Captain Fitzroy’s Journal
The whole group of islands called Feejee, or Fidji, by Europeans, but of which the native name is, I believe, Navihi—is of very dangerous navigation: not only on account of coral reefs, scarcely hidden by a few feet of water, but because the natives are ferocious and treacherous cannibals. My informant said, that the master of his schooner (who was long detained a prisoner among them, his life being spared in hopes of obtaining a large ransom), was an unwilling participator in a cannibal feast on some prisoners of war, taken in an attack on a neighbouring island.

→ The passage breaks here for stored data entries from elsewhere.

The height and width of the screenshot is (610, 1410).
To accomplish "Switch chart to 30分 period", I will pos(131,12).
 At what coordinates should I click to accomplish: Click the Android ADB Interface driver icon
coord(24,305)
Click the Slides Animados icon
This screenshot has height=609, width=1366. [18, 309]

That they have an idea of the superiority of white men may be inferred from a message sent previous to this battle, saying, "We shall kill and eat you all—we have seven white men to fight for us!" Although many unfortunate seamen have fallen victims to the thoroughly savage Feejee Islanders, a few whites have not only escaped death, but have established themselves in some authority among the natives. A man known by the name of Charles, was more respected than almost any of their own chieftains, on account of his extraordinary valour: and so highly was he considered by all of them, that he was allowed to have a hundred wives.

No small vessel ought to venture near any of the Feejee islands without being armed, and prepared to act defensively. Boarding nettings, if she has them, should be triced up; and no professions, or appearance of friendship, ought ever to put strangers off their guard. In case of an unavoidable rupture, a chief, the highest in rank that can be secured, should, if possible, be made prisoner—by force if fair means fail; and he should be made to understand that his life depended upon the conduct of his countrymen. Of course no right-minded man would act otherwise than to avoid or prevent any hostilities with ignorant savages, so long as he could do so without risking the lives of his own countrymen; but he must remember that, in hand to hand fighting, a band of fierce savages, armed with a variety of weapons, are more than a match for seamen unused, perhaps, to muskets, and equally awkward with pistols or swords: however brave and determined they may be, if dispersed, as usually happens, they are sure to be by far the greatest sufferers. I here allude to those savages who are really warriors. At some islands, and other places, they are comparatively timid, though seldom less treacherous.